Piège Colossus pour capturer le longicorne brun de l’épinette. © J. Gammon.

Ils ont aussi prélevé des substances volatiles émises par des épinettes rouges (Picea rubens) attaquées par le LBE. À partir de l’analyse de leur composition chimique, ils ont « fabriqué » un attractif synthétique (dit « mélange d’épinette »). Les pièges à mélange d’épinette sont utilisés pour détecter le LBE dans les régions de l’Amérique du Nord qui présentent un risque d’introduction accidentelle.

Odeurs ou phéromones? Quelle est la différence?

Que dire des parfums que nous utilisons pour attirer l’autre? Attention, il ne faut pas confondre odeurs et phéromones. Nos odeurs varient selon les individus alors que les phéromones sont identiques pour tous les individus de la même espèce et elles provoquent des comportements automatiques et stéréotypés. Les phéromones sont inodores. Elles sont captées par l’organe voméronasal. La communauté scientifique a longtemps été divisée sur le fonctionnement de ce système olfactif accessoire chez l’humain. Il fut considéré comme un vestige jusqu’en 2001. Qu’en est-il vraiment?

Certains parfums aphrodisiaques prétendent contenir de l’androsténol. L’androsténol serait responsable du phénomène de synchronisation des règles, entre jeunes filles vivant ensemble, mieux connu sous le nom suivant : « le syndrome du pensionnat français ». Il s’agit en fait de la phéromone du cochon. Elle est présente dans l’haleine du mâle qui l’utilise pour attirer la femelle. Les scientifiques ont aussi découvert que l’androsténol est une des composantes de la sueur des hommes. À vous de choisir, pour séduire : suer ou dépenser.

Il paraît que…

  • Mâle du bombyx du mûrier à larges antennes en éventail. © Joyce Gross.

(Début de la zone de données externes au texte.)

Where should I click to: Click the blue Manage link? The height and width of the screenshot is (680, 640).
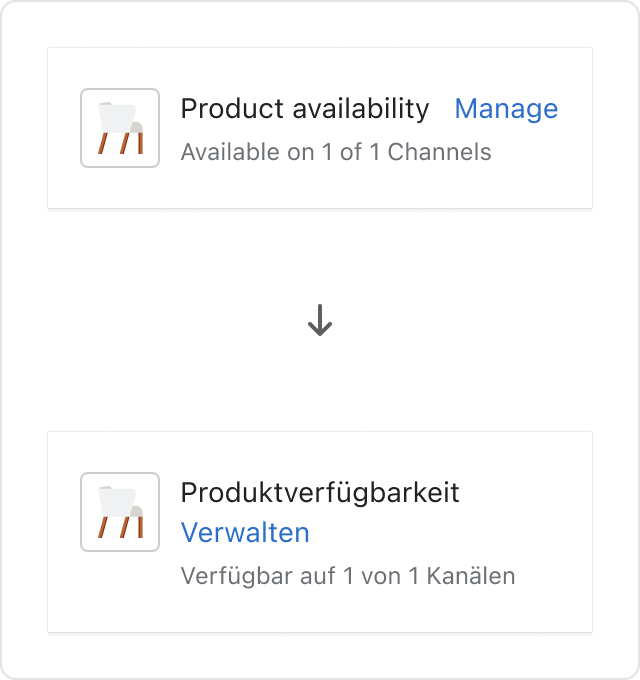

    Les mâles du bombyx du mûrier peuvent détecter les phéromones émises par les femelles jusqu’à 10 km de distance. Ils utilisent leurs larges antennes en forme d’éventail.
  • La femelle du homard américain (Homarus americanus) disperse dans l’eau un mélange d’urine et de phéromones pour attirer le mâle.
  • Le Service canadien des forêts explore aussi la possibilité d’utiliser les phéromones sexuelles afin de lutter contre la tordeuse des bourgeons de l’épinette (Choristoneura fumiferana), un ravageur bien présent au Québec.
  • Le SCF utilise aussi les phéromones afin de détecter plus rapidement l’agrile du frêne (Agrilus planipennis), une espèce exotique envahissante.